In still another embodiment shown in FIGS. 7-8, a stator 215 has three teeth 219a-219c, each including at least one recess. A first distinct tooth 219a includes a recess 245a somewhat offset from its center at its top edge. A second distinct tooth 219b adjacent the first has one recess 245b1 along its top edge and extending to the edge facing the first tooth, and a smaller recess 245b2 along the top edge that faces a third distinct tooth 219c. The third distinct tooth has a small recess 245c along its top edge that faces the second tooth. As shown in FIG. 7, the sensor assembly 235 has a housing 237 that extends over the three teeth 219a-c. The housing has three tabs 247 that engage the respective recesses, and has three sensors 239 that are disposed in respective gaps G, similar to that of the first embodiment. Thus, the recesses 245a-c and sensors 239 are equally spaced apart a predetermined distance. Note that the spacing may depend, for example, on the number of poles and the number of sensors used, among other possible factors. Also, three alignment legs 249 are included and function as described above.
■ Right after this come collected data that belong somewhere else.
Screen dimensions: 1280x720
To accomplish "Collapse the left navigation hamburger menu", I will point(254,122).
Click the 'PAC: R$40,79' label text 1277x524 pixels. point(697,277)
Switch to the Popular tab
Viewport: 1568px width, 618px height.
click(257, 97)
The recess in each “distinct” tooth may be formed in a variety of ways. For example, the recess may be formed by machining of the tooth. Alternatively, the laminations that make up the stator may be formed with the recess therein, as during stamping of the laminations.
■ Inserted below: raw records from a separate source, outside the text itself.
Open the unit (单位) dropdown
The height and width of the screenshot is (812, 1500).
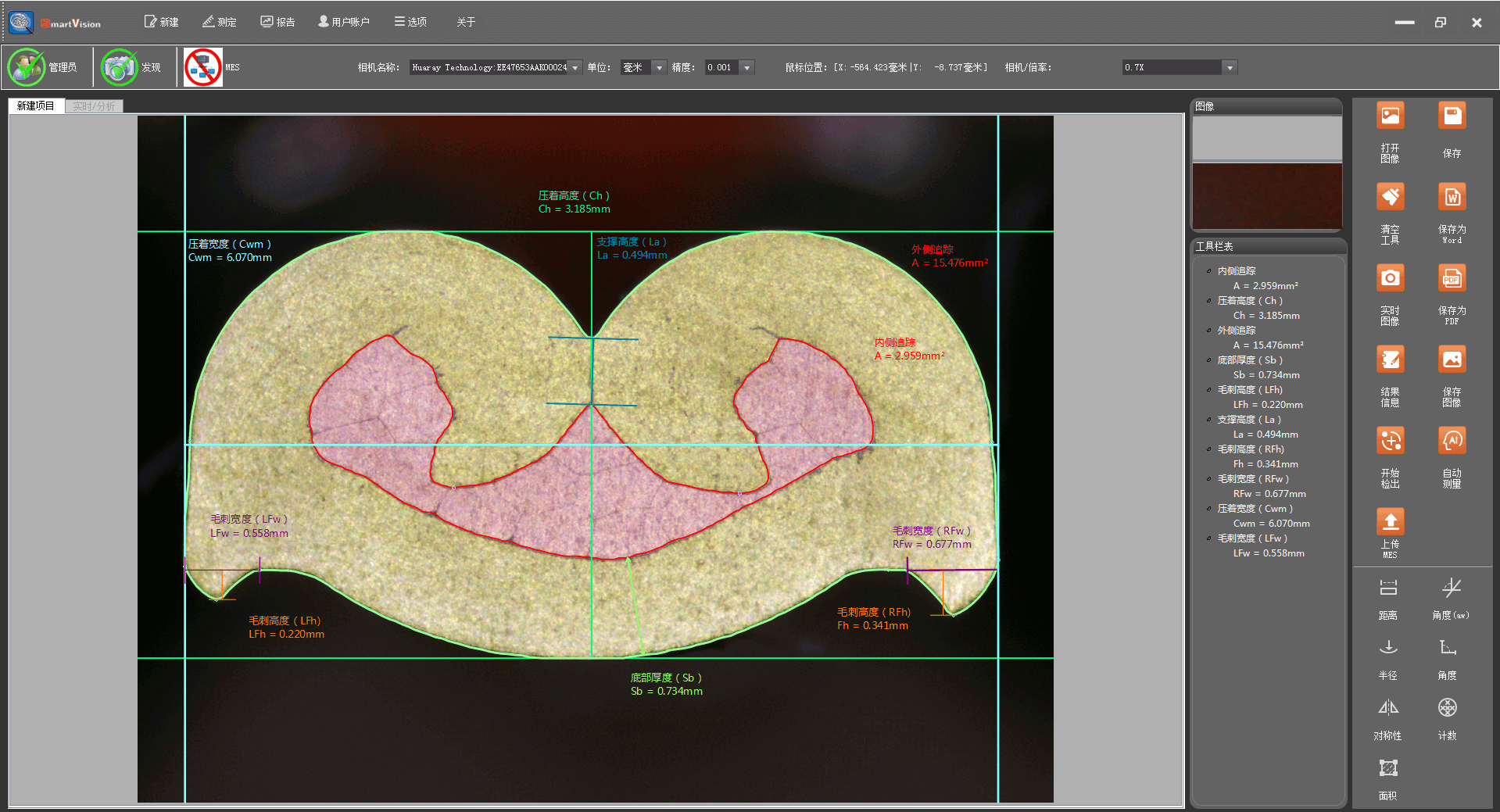click(659, 68)
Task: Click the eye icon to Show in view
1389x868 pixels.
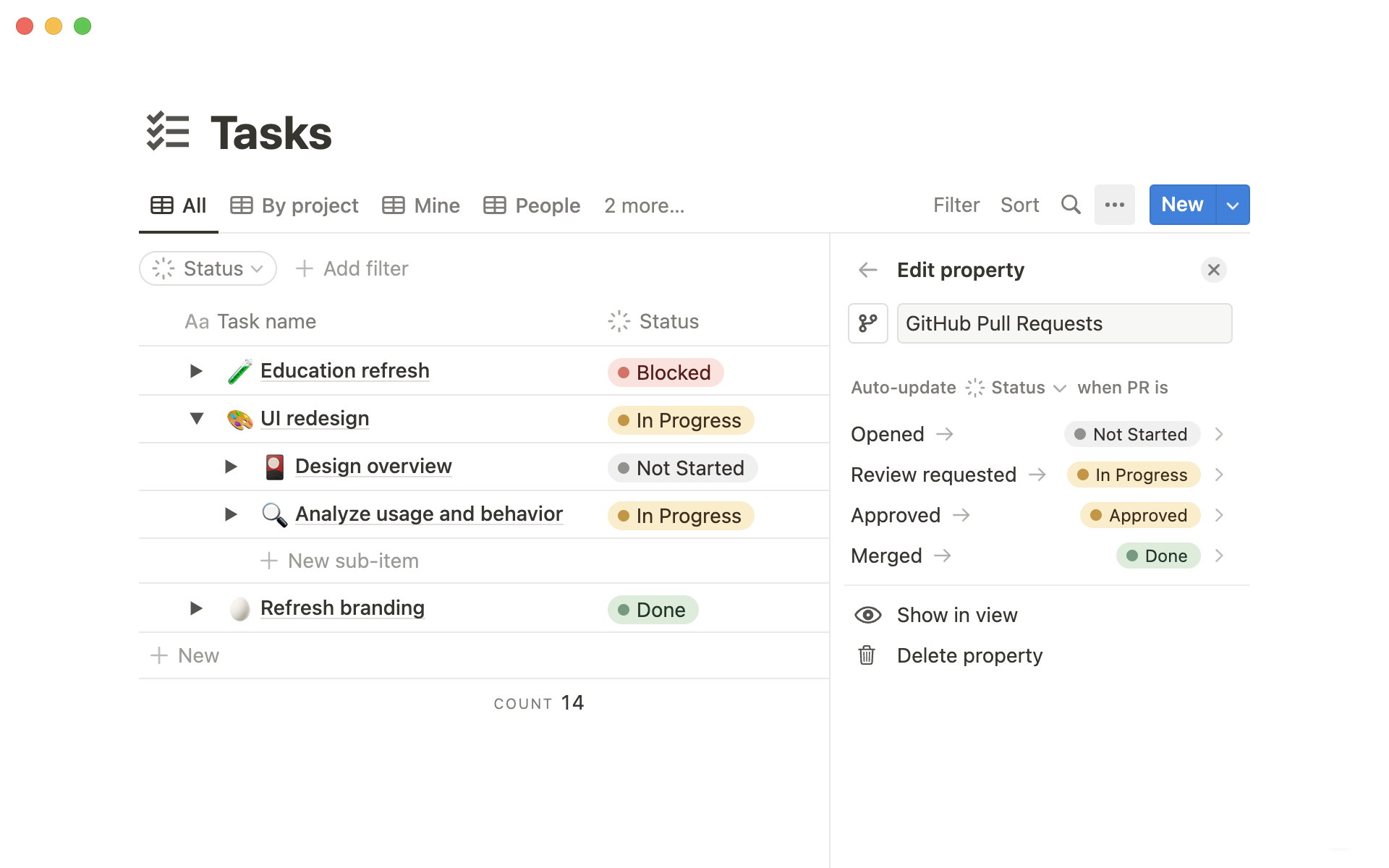Action: tap(867, 614)
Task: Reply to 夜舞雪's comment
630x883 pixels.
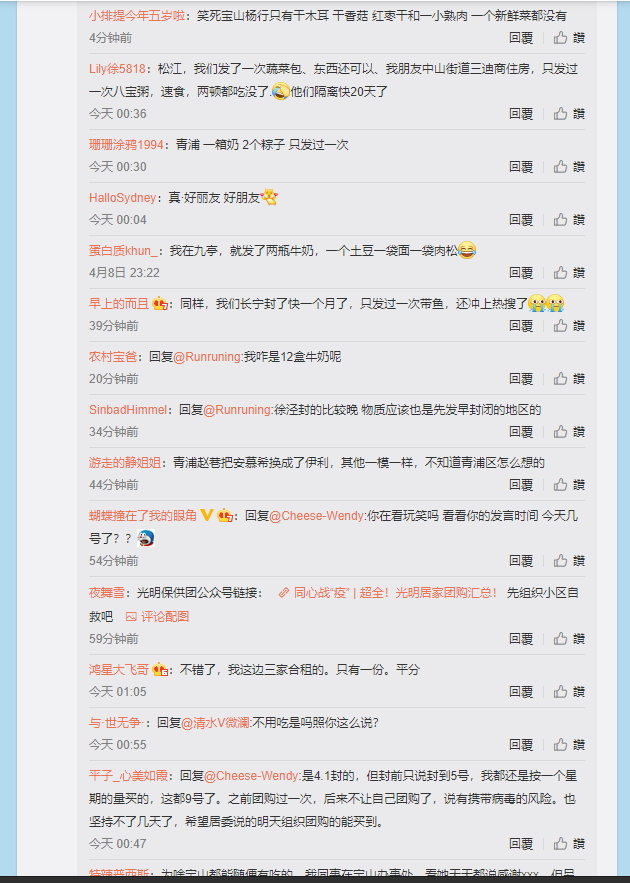Action: click(x=521, y=639)
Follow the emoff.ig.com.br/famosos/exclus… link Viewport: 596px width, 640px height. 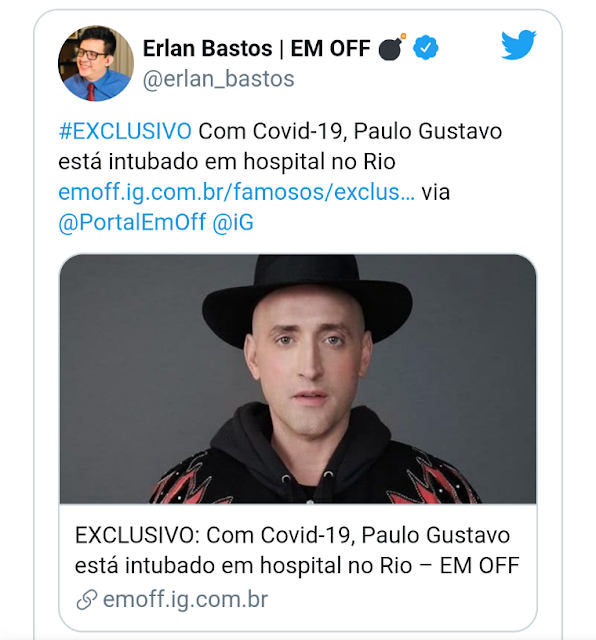pos(236,192)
The sensors of the various embodiments may be of a variety of types. For example, the sensor may be a hall-effect sensor, and may be of the type that senses speed, position or both for the rotor. It is contemplated that the housings of the various embodiments include any number of sensors, and further, it is contemplated that the housing be omitted altogether. As will be understood by those of ordinary skill, the sensor assembly may include additional components within the scope of the invention. Also, the sensor and/or sensor assembly may be described as being adjacent a magnet, even though the sensor is only momentarily adjacent a particular magnet as the rotor rotates during normal operation of the motor.
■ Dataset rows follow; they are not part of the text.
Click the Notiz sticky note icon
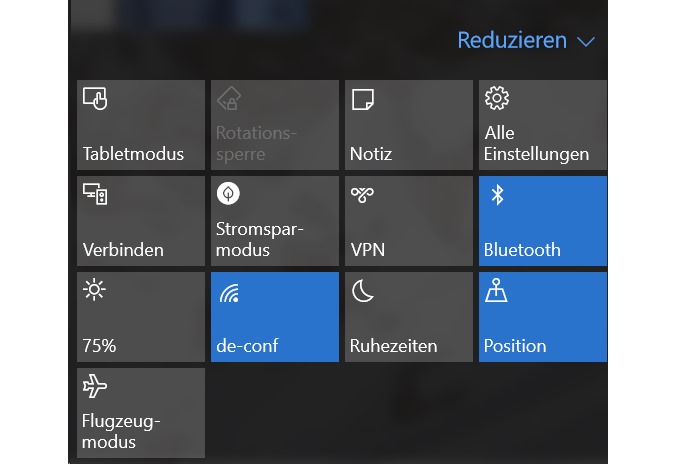(363, 98)
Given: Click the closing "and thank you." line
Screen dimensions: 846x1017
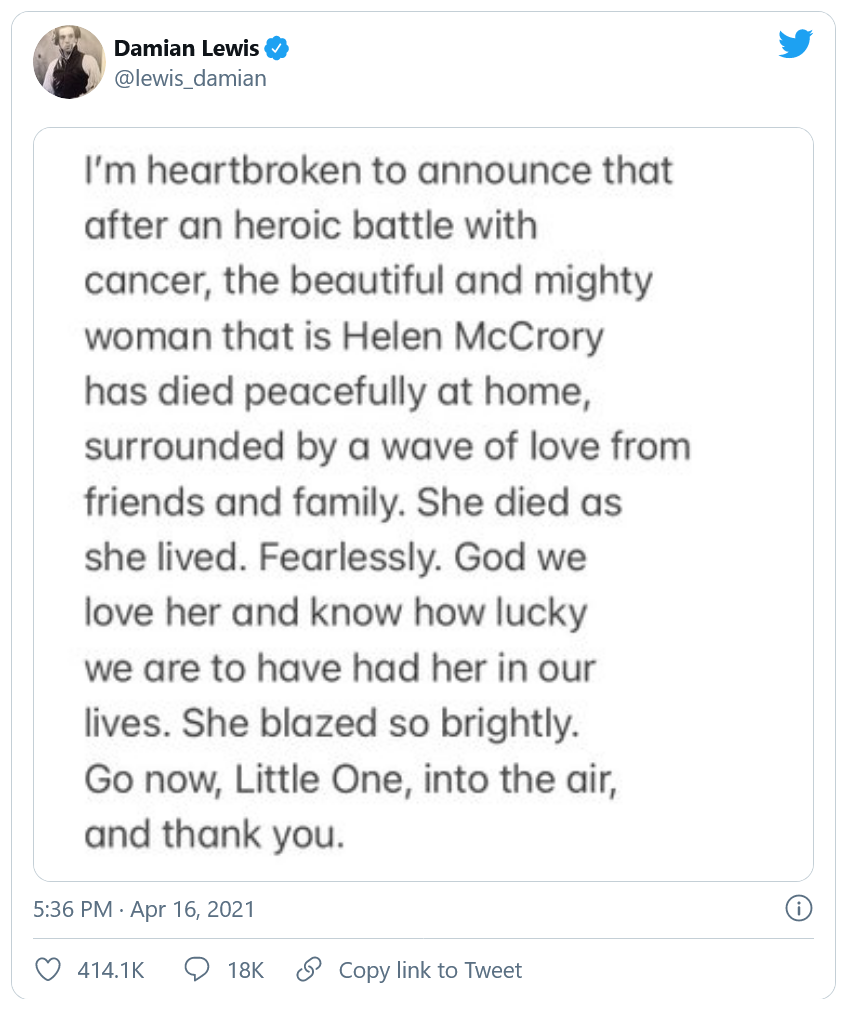Looking at the screenshot, I should click(x=215, y=834).
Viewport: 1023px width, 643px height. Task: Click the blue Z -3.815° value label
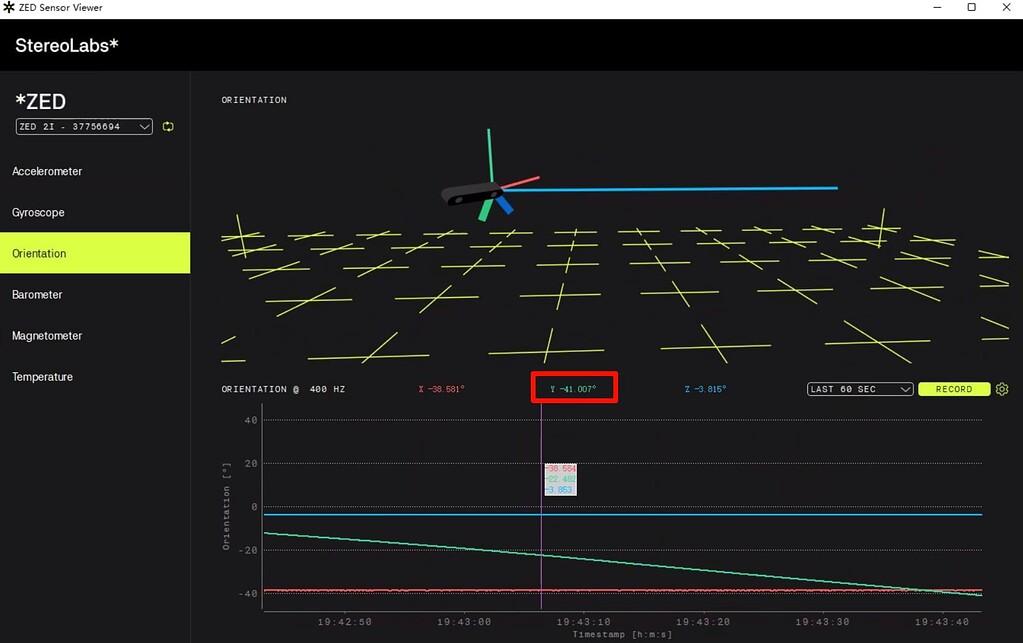[705, 388]
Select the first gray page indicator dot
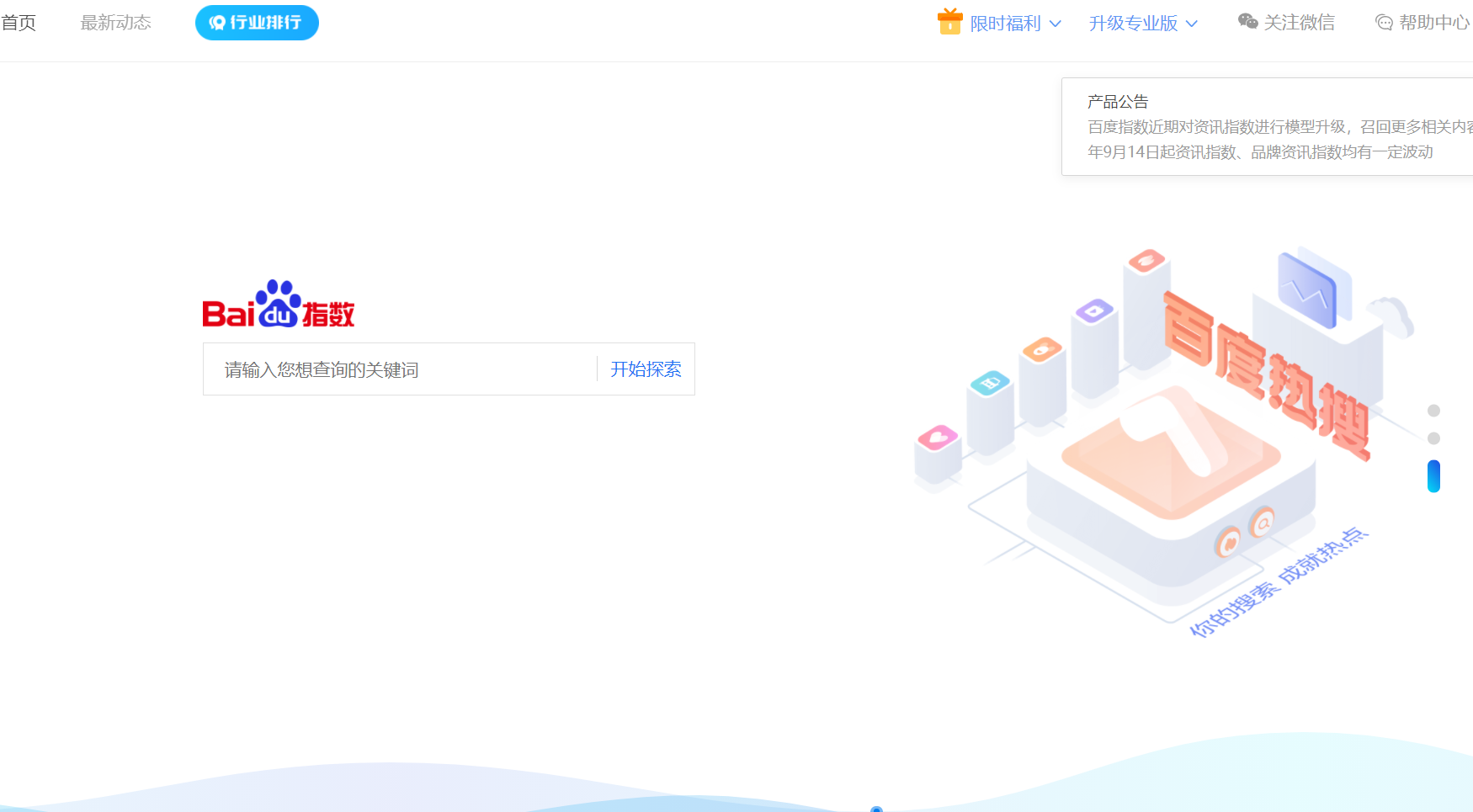 pos(1433,411)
When introducing elements of various aspects of the present invention or embodiments thereof, the articles “a”, “an”, “the” and “said” are intended to mean that there are one or more of the elements. The terms “comprising”, “including” and “having” are intended to be inclusive and mean that there may be additional elements other than the listed elements. Moreover, the use of “top” and “bottom”, “front” and “rear”, “above” and “below” and variations of these and other terms of orientation is made for convenience, but does not require any particular orientation of the components.
As various changes could be made in the above constructions, methods and products without departing from the scope of the invention, it is intended that all matter contained in the above description or shown in the accompanying drawings shall be interpreted as illustrative and not in a limiting sense. Further, all dimensional information set forth herein is exemplary and is not intended to limit the scope of the invention.